> [Dataset records]
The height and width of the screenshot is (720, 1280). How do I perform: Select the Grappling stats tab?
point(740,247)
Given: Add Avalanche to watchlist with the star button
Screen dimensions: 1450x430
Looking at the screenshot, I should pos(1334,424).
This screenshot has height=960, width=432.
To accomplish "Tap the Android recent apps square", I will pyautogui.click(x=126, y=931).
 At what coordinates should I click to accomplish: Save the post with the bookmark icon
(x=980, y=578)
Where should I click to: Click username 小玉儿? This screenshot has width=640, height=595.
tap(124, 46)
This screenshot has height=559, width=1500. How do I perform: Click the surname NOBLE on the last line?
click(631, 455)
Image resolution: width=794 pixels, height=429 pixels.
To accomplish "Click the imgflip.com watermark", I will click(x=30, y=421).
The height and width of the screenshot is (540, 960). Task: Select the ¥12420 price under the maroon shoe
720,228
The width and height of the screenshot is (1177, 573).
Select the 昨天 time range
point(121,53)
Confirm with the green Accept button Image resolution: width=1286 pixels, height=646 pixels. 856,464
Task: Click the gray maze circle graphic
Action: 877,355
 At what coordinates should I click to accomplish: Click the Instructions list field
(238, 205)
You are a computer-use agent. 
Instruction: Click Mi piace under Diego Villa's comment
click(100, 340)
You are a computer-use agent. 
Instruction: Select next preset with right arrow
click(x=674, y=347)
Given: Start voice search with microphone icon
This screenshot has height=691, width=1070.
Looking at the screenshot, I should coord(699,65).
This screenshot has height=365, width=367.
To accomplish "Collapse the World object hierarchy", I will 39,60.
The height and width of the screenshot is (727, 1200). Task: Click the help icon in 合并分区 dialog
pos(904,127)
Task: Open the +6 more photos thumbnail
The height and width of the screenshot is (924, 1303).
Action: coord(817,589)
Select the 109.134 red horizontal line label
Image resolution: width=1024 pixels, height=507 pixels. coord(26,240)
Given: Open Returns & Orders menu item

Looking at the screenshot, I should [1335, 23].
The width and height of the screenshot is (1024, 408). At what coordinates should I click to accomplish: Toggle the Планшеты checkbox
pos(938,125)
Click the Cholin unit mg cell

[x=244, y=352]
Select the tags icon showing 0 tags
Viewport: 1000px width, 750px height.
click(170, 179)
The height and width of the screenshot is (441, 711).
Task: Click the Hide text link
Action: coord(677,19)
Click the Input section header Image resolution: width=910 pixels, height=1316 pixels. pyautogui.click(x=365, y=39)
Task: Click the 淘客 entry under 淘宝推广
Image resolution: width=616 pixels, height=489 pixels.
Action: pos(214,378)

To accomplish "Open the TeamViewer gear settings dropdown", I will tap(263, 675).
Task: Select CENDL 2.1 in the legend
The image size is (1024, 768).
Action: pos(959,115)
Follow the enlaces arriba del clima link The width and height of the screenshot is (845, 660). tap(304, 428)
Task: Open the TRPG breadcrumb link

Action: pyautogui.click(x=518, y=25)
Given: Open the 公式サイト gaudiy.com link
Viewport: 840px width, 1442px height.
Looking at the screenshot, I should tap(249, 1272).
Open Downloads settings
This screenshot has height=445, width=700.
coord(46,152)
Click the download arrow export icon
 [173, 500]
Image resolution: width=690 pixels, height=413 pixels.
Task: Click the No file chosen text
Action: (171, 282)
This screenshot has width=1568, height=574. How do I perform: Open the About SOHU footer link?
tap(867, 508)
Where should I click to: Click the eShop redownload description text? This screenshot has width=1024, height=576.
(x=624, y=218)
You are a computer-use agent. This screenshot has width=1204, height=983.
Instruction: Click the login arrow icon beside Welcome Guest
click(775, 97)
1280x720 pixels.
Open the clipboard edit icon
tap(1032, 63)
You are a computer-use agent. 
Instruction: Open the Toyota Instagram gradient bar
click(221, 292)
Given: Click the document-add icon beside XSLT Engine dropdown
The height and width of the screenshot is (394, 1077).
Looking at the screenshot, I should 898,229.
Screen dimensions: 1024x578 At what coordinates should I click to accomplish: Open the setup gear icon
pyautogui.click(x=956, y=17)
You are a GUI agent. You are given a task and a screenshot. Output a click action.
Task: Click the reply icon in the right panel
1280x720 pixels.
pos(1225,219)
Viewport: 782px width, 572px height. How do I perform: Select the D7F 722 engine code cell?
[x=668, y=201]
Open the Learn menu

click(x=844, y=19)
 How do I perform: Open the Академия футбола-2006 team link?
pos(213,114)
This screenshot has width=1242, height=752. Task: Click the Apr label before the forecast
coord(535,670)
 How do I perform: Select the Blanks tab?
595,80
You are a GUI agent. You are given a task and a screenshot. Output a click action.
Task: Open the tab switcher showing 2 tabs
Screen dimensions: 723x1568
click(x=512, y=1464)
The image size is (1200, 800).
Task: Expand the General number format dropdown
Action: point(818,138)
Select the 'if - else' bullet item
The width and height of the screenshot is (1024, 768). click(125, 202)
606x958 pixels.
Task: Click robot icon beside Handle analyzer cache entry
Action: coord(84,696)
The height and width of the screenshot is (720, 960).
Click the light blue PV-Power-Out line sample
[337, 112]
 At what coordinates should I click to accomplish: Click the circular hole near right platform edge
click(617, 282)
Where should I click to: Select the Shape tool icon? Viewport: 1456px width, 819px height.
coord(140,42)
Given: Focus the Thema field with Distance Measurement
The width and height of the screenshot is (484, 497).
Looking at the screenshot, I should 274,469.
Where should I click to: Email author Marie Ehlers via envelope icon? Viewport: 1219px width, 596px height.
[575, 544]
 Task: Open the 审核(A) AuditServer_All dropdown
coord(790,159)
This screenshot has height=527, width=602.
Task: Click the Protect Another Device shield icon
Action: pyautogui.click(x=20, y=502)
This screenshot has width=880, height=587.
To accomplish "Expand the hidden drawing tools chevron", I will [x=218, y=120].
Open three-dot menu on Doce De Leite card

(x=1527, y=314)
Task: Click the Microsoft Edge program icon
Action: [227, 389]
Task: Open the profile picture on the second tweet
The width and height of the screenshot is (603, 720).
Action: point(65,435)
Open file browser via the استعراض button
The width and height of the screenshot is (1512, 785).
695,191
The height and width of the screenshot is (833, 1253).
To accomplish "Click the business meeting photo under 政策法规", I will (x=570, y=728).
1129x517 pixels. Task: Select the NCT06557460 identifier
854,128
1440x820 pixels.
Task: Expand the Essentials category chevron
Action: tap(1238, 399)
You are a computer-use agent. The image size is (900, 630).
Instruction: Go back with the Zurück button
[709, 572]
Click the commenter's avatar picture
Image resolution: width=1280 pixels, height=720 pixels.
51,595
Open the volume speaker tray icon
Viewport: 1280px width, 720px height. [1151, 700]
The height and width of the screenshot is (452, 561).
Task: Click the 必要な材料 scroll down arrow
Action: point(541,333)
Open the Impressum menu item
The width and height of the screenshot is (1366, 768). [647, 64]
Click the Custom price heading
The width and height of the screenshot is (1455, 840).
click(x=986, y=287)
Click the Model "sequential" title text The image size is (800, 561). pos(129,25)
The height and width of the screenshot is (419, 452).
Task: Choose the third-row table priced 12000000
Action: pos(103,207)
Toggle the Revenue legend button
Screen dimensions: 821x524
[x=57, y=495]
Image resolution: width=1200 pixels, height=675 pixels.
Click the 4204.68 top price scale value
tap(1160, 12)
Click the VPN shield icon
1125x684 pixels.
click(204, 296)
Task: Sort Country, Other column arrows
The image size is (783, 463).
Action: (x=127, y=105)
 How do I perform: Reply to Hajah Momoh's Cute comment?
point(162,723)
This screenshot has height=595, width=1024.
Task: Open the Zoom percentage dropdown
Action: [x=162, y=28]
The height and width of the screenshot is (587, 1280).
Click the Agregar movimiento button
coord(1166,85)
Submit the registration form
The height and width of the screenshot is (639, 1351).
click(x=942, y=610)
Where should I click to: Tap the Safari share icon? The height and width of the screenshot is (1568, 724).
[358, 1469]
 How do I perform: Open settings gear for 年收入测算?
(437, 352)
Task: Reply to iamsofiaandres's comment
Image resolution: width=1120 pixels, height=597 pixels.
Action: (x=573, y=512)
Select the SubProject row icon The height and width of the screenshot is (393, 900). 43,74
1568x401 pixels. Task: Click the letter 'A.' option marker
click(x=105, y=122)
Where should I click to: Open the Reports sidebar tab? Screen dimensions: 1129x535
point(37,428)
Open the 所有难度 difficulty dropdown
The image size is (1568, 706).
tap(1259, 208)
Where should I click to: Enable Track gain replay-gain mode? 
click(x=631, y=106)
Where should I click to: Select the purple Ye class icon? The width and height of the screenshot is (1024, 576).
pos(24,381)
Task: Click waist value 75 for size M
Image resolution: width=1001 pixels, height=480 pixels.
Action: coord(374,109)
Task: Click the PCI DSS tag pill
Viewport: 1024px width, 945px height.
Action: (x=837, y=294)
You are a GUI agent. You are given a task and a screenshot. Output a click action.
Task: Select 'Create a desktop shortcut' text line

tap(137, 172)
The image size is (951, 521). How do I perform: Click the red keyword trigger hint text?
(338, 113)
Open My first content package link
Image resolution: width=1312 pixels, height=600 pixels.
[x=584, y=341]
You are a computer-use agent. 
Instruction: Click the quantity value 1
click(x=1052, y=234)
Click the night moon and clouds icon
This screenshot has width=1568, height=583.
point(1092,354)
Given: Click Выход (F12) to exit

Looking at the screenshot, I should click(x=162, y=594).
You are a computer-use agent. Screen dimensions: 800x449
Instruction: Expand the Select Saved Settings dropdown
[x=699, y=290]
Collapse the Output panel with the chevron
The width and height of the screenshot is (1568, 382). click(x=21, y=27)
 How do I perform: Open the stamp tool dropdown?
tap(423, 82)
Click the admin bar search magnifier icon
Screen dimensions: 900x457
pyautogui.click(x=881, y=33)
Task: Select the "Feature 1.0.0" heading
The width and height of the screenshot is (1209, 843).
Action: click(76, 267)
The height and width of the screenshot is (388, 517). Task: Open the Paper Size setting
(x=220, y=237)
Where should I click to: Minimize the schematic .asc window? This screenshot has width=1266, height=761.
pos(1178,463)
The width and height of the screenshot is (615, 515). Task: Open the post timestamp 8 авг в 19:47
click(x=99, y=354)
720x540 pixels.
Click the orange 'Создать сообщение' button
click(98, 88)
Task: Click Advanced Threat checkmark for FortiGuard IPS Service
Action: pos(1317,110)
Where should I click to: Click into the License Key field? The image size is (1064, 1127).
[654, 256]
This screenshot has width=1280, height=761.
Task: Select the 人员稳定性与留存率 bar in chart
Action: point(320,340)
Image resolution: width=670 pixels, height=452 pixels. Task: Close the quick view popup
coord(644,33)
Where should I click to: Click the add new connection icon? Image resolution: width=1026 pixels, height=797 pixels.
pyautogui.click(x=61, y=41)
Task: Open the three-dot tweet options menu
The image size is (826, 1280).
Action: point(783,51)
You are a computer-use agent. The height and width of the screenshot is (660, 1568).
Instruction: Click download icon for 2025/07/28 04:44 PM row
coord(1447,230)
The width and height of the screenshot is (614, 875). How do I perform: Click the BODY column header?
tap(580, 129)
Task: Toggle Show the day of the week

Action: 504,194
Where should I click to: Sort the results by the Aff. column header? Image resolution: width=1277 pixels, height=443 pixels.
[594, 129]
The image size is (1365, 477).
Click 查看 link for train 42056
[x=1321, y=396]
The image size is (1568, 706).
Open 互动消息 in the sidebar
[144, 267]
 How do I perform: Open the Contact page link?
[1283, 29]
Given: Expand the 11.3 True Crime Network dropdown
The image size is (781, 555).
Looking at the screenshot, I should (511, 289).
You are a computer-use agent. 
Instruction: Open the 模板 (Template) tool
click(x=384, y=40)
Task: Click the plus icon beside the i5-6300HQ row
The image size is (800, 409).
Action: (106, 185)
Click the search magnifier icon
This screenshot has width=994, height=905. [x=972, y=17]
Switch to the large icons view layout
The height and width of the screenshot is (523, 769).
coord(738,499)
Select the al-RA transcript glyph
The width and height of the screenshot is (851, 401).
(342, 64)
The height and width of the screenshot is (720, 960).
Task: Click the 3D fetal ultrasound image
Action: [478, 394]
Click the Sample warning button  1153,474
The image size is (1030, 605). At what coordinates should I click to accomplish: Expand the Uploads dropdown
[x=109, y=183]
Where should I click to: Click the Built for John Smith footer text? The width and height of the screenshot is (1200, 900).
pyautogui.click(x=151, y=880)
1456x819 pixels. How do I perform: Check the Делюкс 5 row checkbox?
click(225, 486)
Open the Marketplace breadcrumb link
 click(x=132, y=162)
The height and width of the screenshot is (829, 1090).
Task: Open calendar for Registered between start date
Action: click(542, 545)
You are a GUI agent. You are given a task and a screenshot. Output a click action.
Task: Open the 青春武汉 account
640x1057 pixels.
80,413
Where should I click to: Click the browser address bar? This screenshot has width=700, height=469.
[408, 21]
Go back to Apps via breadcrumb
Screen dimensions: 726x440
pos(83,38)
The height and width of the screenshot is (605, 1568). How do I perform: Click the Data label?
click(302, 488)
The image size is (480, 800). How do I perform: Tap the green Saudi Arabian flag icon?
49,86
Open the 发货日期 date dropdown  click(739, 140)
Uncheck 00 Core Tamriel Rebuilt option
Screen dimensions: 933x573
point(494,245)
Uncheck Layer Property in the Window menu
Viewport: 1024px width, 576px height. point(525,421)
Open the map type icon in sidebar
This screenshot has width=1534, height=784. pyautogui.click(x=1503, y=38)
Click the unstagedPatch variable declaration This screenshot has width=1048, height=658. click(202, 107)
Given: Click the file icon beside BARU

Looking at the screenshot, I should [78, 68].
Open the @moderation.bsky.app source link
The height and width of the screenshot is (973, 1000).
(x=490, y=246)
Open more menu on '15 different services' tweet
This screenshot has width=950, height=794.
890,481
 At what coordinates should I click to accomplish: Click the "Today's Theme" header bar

> [Task objective]
Please go over the data above and copy each line with "heading" in it.

> [Result for this task]
Click the Custom price heading
Task: Select the "Feature 1.0.0" heading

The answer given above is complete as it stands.